» What is needed
Every line below that carries the word "ตโนม" needs to be copied.

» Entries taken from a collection

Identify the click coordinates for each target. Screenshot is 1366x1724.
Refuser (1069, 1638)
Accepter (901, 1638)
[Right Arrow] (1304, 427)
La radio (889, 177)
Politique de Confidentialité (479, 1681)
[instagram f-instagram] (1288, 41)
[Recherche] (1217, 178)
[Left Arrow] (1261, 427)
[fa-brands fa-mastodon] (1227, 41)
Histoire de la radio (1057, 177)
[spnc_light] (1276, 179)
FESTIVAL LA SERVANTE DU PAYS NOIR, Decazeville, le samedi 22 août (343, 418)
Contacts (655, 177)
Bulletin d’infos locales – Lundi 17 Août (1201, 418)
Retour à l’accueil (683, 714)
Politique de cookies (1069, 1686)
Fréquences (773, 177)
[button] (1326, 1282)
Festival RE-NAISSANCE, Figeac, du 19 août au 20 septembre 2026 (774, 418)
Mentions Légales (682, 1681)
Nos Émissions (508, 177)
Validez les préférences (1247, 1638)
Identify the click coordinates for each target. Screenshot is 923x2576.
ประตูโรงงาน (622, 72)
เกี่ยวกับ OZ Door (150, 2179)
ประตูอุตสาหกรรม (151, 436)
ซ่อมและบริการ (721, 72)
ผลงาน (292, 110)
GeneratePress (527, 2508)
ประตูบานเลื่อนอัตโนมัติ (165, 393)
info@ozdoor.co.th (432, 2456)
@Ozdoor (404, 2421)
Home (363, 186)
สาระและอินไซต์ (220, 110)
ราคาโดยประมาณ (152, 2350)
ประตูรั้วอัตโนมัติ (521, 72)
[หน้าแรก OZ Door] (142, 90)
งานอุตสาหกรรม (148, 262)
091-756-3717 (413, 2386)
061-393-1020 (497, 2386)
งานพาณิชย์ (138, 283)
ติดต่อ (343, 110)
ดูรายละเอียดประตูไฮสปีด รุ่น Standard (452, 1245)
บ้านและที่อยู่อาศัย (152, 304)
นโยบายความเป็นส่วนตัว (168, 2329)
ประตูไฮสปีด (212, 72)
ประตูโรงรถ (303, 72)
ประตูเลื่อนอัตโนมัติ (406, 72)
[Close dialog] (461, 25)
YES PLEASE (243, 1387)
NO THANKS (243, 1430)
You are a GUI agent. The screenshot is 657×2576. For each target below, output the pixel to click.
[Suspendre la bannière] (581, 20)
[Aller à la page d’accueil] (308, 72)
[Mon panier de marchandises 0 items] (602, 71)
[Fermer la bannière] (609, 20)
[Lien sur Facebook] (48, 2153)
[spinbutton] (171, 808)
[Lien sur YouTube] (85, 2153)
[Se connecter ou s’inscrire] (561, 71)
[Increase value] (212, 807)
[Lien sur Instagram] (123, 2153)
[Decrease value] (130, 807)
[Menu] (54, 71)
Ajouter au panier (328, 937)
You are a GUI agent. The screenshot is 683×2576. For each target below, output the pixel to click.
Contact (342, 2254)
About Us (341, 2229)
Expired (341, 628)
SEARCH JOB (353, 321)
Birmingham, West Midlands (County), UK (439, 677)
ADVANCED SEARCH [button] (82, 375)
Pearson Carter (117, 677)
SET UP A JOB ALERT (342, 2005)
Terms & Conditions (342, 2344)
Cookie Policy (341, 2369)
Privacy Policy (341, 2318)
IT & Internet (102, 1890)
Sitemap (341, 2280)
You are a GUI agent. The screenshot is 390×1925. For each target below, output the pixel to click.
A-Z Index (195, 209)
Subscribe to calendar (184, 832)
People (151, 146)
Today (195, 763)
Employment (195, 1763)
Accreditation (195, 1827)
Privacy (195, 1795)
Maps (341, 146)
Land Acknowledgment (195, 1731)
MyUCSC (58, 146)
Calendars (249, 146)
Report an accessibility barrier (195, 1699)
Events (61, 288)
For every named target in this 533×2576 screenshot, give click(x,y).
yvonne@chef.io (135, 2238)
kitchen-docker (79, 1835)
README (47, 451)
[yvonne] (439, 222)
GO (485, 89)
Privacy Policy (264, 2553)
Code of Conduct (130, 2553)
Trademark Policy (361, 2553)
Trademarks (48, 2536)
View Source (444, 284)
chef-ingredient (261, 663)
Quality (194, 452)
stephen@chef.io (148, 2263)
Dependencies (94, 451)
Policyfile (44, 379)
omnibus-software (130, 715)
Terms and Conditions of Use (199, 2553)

» Solution
ประตูบานเลื่อนอัตโนมัติ (165, 393)
ประตูรั้วอัตโนมัติ (521, 72)
ประตูเลื่อนอัตโนมัติ (406, 72)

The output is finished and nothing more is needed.